Angela Natel On segunda-feira, 4 de junho de 2012 At 06:30


“E aqui certamente
tomam dízimos homens que morrem;
ali, porém,
aquele de quem se testifica que vive.”.
(Hebreus 07:08).

- Mais uma vez amado (a), os FARISEUS contemporâneos se utilizam de um versículo isolado da Bíblia, para tentar justificar a cobrança do dízimo em suas “igrejas”.

- Adoram ler este versículo e interpretá-lo de uma maneira que corresponda com a finalidade de suas empresas religiosas; ganharem muito dinheiro.

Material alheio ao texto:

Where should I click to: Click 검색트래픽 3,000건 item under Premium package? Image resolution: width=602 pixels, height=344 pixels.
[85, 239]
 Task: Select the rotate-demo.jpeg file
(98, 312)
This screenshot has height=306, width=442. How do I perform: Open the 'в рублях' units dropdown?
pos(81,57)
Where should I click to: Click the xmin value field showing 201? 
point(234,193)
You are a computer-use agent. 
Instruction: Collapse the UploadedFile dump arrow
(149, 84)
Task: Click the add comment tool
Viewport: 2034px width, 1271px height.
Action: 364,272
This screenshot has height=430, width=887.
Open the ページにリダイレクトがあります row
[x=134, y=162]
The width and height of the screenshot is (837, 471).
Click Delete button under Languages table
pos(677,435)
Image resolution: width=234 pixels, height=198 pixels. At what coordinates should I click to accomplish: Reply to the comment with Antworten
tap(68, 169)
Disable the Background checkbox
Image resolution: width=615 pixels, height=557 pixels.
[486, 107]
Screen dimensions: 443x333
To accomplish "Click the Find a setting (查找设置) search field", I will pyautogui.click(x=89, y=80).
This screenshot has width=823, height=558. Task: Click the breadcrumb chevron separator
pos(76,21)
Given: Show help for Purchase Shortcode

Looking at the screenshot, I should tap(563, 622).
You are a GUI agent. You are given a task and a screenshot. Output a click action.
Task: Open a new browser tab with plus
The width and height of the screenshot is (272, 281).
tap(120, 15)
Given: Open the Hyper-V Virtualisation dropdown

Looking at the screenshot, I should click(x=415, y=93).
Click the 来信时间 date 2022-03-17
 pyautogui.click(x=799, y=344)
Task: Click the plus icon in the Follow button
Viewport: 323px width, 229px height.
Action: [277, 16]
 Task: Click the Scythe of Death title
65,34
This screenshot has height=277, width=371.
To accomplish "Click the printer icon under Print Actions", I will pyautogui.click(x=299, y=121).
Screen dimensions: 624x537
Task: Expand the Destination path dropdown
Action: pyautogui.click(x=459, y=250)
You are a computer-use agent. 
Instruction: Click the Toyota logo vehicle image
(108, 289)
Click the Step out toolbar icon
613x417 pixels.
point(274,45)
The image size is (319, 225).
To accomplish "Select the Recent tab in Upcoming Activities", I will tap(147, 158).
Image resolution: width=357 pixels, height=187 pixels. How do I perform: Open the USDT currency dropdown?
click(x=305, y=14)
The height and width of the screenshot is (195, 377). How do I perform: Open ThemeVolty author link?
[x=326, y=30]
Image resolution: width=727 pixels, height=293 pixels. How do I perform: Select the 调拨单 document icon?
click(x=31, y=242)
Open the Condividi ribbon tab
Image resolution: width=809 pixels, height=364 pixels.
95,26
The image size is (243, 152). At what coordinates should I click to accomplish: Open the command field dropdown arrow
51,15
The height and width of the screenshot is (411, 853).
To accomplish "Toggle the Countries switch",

- Na ânsia de mostrar no Novo Testamento um versículo que fale sobre o dízimo, usam este isoladamente, porém, não citam TODO o capítulo 7 de Hebreus.

- Vamos hoje, fazer um pequeno estudo sobre o capítulo 7 de Hebreus.


- Primeiramente, devemos ter em mente que o escritor aos Hebreus não esta falando sobre o dízimo, mas sobre a superioridade do sacerdócio de Cristo sobre o sacerdócio levítico.

- O escritor aos Hebreus apenas faz um comentário sobre o dízimo, mas o assunto principal neste capítulo é a superioridade de Cristo sobre tudo e sobre todos.

- Aliás, todo livro de Hebreus tem esta finalidade.

- Os judeus que se haviam tornado cristãos, no primeiro século, eram tentados a retornar ao judaísmo por causa da incerteza, da segurança do costume, e da perseguição.

- Hoje, os crentes também são tentados a retornar ao legalismo, preenchendo requisitos religiosos mínimos ao invés de avançarem na fé genuína.


- Um desses requisitos religiosos dos quais somos tentados a retornar, é o dízimo. 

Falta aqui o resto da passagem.